Gilgamesh, while not commonly thought of as a Greek hero, does play a role in mythology. He was the legendary ruler of Uruk, a city-state in ancient Sumer. He became the hero of the world’s oldest narrative poem. We as a culture didn’t learn of Gilgamesh’s tale until the 1850s, while archaeologists excavated Ninevah, the ancient capital of Assyria. They found twelve tablets containing the Gilgamesh epic–a story that has striking similarities to the later Greek heroes.
Gilgamesh’s tale is divided into two parts. In the first, he bonds with a wild man, Enkidu, whom the gods created out of clay to be his life partner. The two friends battle monsters, such as the fiery Humbaba and the frightening manifestation of drought and earthquake–the bull of heaven. Enkidu, after an encounter with the goddess Ishtar, is killed, and Gilgamesh must endure his first experience with death. This changes him, and sets him on a life-altering course.
In the narrative’s second half, Gilgamesh becomes desperate to live forever. His quest takes him to a man called Utnapishtim, who has survived a flood that annihilated all humanity. The old man tells Gilgamesh that he must pluck a magical plant from the bottom of the sea if he wishes to live forever. Gilgamesh finds the plant, but before he can eat it, a serpent steals the plant from him and devours it. Ironically, this allows the serpent the ability to shed his skin, renewing its life, taking the power away from mortals to rejuvenate their own life.
In the end, Gilgamesh meets a barmaid who turns out to be a minor goddess. She gives him the advice to leave the search for immortality. He must accept the ordinary life, and thus enjoy each day with hope and gratitude.
Gilgamesh’s characteristics of bravery, friendship, strength, courage, and the hero’s quest, all closely resemble the later myths, such as Odysseus’s heroic quest in the Odyssey.

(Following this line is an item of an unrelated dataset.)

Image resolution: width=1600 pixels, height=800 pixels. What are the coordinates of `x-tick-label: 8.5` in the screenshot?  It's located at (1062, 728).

I found the myth intriguing. One of my favorite authors, Ilona Andrews, uses Gilgamesh’s tale throughout her Kate Daniels series. She gives it a unique twist which, after studying Gilgamesh’s actual story, is even more fascinating.
As always, thank you for following my blog! I hope you enjoyed today’s discussion of Gilgamesh. And if you’re into hero’s tales, you should check out my novella RAZE. It’s only $2.99 on Amazon and tells the story of two sisters who embark on their own quest to rescue a girl with unusual abilities, but what they really find may surprise you.
There was a Star Trek episode where Capt. Picard told the story of Gilgamesh to an alien dude, haven't thought about that one in years. Great post!
Do you recall what episode? I would be keen to watch it.